Consignes de travail »
**1.** Affichez sans rien modifier le passage de l'article sur les grenouilles allant de "Les chercheurs ont" jusqu'à "acide appelé N1584T." inclus.
**2.** Veuillez relever toutes les stratégies anti-prédatrices des amphibiens énumérées dans l'article sur les grenouilles.

━━ Extrait du texte ━━

Comment ces grenouilles font-elles pour ne pas s’empoisonner avec leurs propres toxines ?

Crédits : Micha L. Rieser / Wikimedia

Les amphibiens ont des stratégies anti-prédatrices propres au monde animal : la fuite, le camouflage ou le mimétisme d’espèces dangereuses. Phyllobates terribilis produit quant à elle une toxine létale pour la plupart des vertébrés. Mais comment fait-elle pour ne pas s’empoisonner elle-même ?

La Grenouille jaune ou dorée (Phyllobates terribilis) est originaire de Colombie et c’est la grenouille la plus dangereuse au monde. La peau de cette espèce est en effet entièrement recouverte d’un poison très mortel, une toxine alcaloïde appelée batrachotoxine qui provoque chez l’Homme des insuffisances cardiaques et des sensations de brûlure, et qui bloque les transmissions nerveuses. Si ce poison parvenait à circuler dans votre sang, vous seriez probablement mort en moins de dix minutes. Il n’y a à ce jour qu’une seule espèce connue qui soit résistante à cette toxine (un serpent), et il n’existe pas d’antidote connu. Mais alors comment cette grenouille fait-elle pour ne pas s’intoxiquer elle-même ?

Il faut savoir que retirées de leur environnement naturel et élevées en captivité, ces grenouilles deviennent en effet complètement inoffensives. Ces observations ont donc naturellement conduit à la théorie acceptée selon laquelle les grenouilles synthétisent leurs toxines à partir de leur alimentation tout comme les poissons toxiques. Pour tenter de répondre à la question posée ci-dessus, Sho-Ya Wang et Ging Kuo Wang, des chercheurs de l’Université d’État de New York (SUNY), se sont tournés vers les rats, sur des cultures de cellules musculaires. Les résultats de leurs travaux sont présentés dans un article publié dans la revue PNAS.

Les chercheurs ont ici testé cinq substitutions d’acides aminés naturels trouvées dans le muscle de P.terribilis. Lorsque les cinq acides aminés du rat ont été remplacés par ceux mutés de la grenouille, le muscle du rat est alors devenu complètement résistant à la batrachotoxine. La prochaine étape consistait à essayer les substitutions d’acides aminés un par un. Tous sauf un présentaient encore une grande sensibilité à la toxine. La seule substitution restante résistante était un acide appelé N1584T.

Des recherches antérieures menées par une équipe de Harvard avaient suggéré qu’il y avait plusieurs origines à la résistance des grenouilles à leur propre toxine, mais cette nouvelle recherche suggère que cette résistance dépend essentiellement d’une seule mutation génétique qui élimine les effets des batrachotoxines.

━━━
━━ Données à examiner ━━

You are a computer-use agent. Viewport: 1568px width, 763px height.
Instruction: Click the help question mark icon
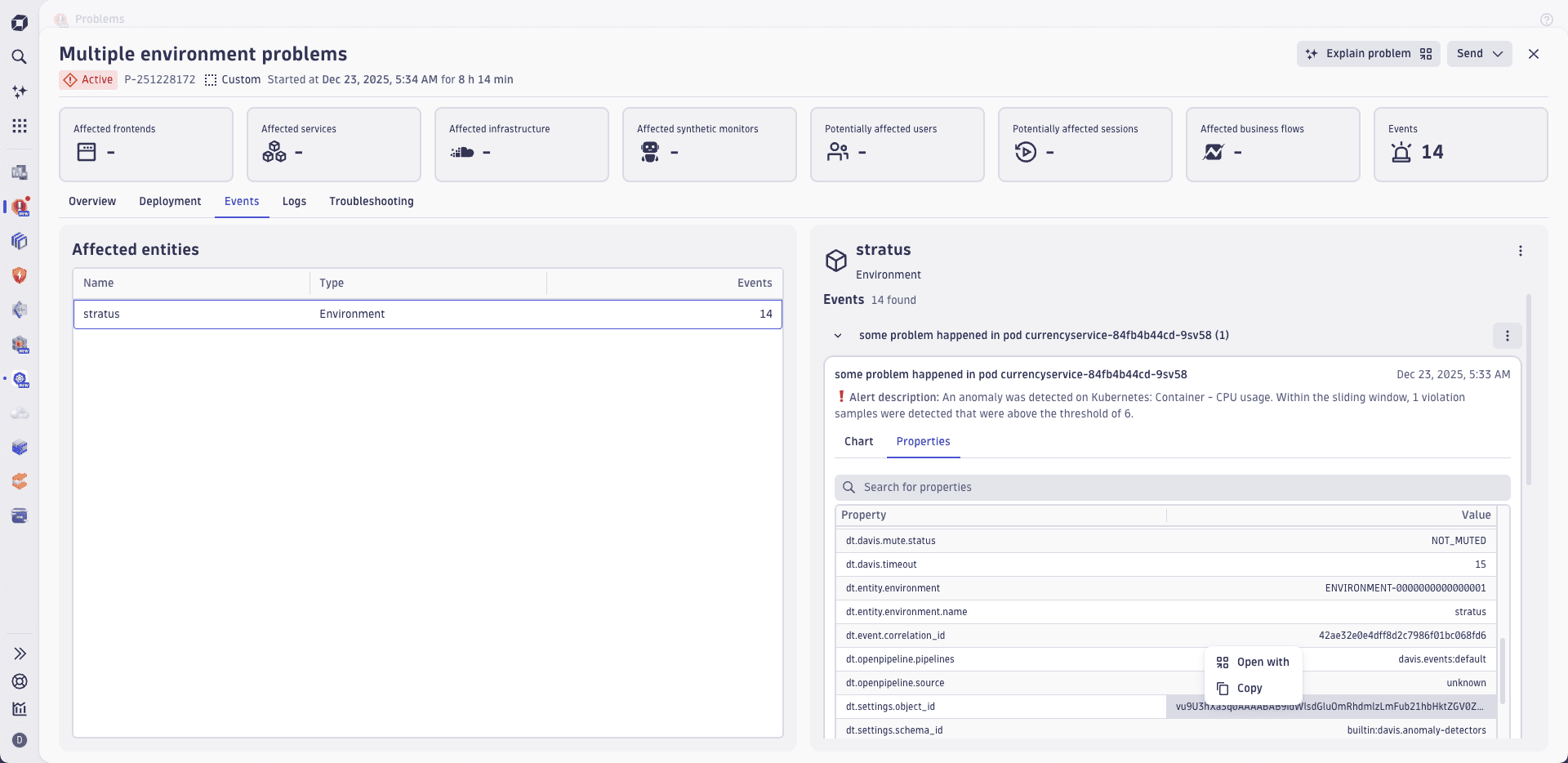point(1546,20)
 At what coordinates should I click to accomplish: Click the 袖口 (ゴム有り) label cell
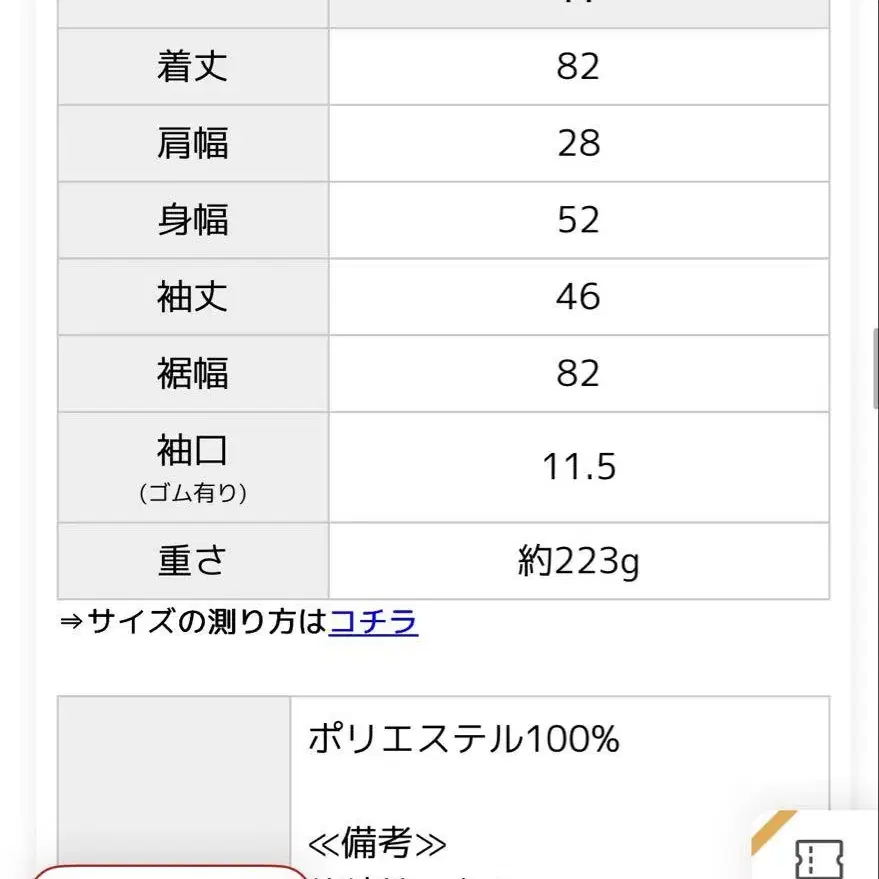coord(193,467)

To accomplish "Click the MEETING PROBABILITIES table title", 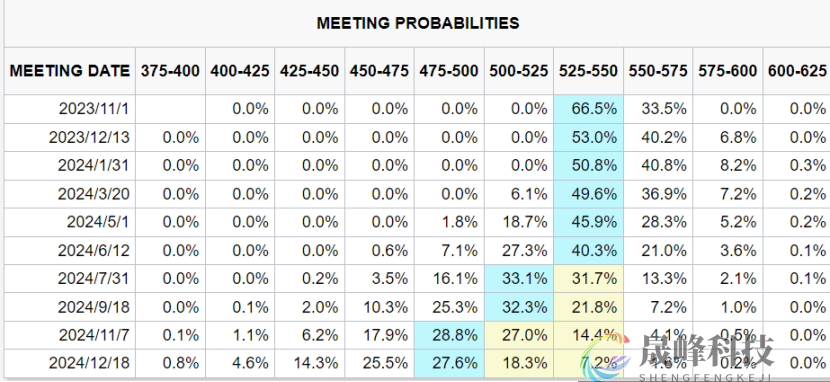I will point(418,23).
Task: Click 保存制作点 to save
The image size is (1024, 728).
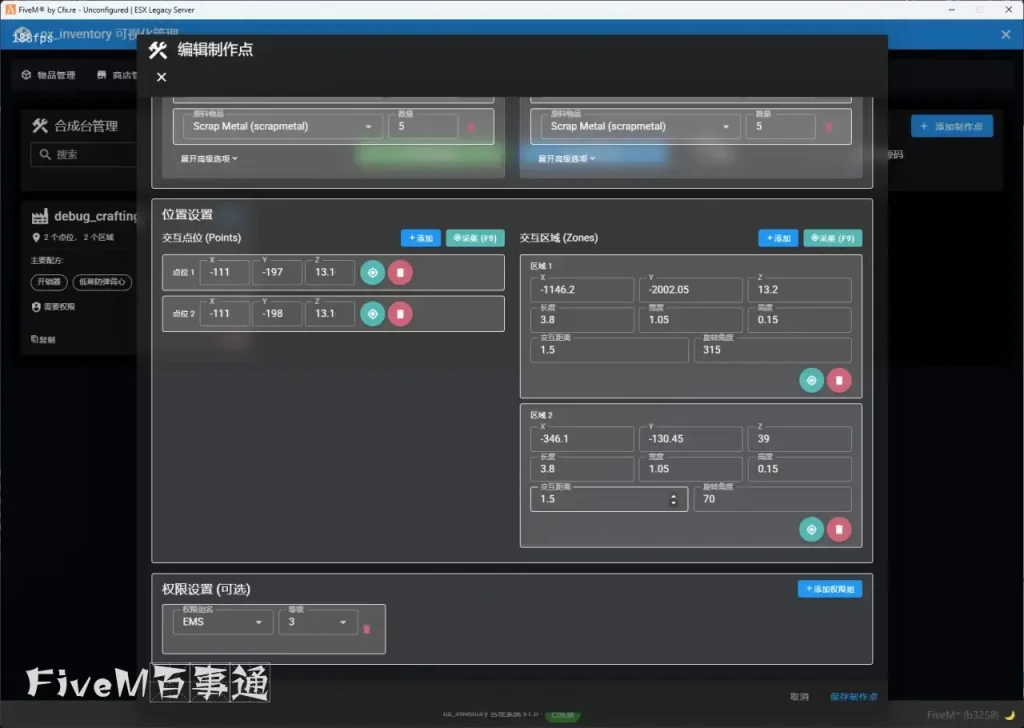Action: coord(852,697)
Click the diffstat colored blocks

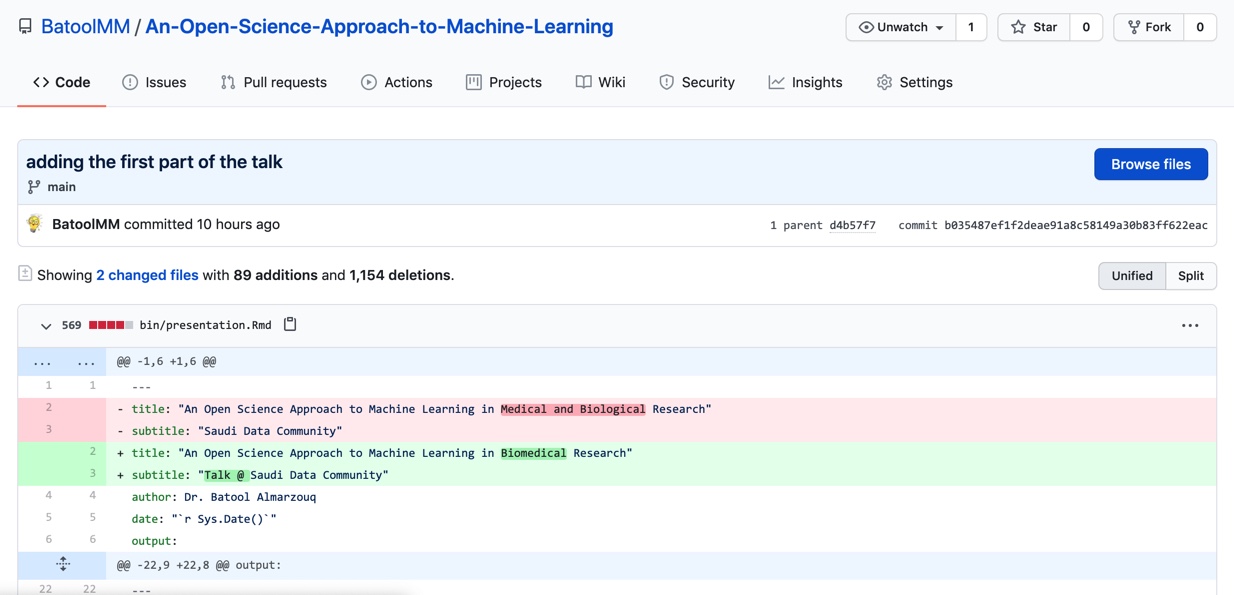[110, 325]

━━━

Réponses numérotées »
**1.**
Les chercheurs ont ici testé cinq substitutions d’acides aminés naturels trouvées dans le muscle de P.terribilis. Lorsque les cinq acides aminés du rat ont été remplacés par ceux mutés de la grenouille, le muscle du rat est alors devenu complètement résistant à la batrachotoxine. La prochaine étape consistait à essayer les substitutions d’acides aminés un par un. Tous sauf un présentaient encore une grande sensibilité à la toxine. La seule substitution restante résistante était un acide appelé N1584T.

**2.**
- la fuite
- le camouflage
- le mimétisme d’espèces dangereuses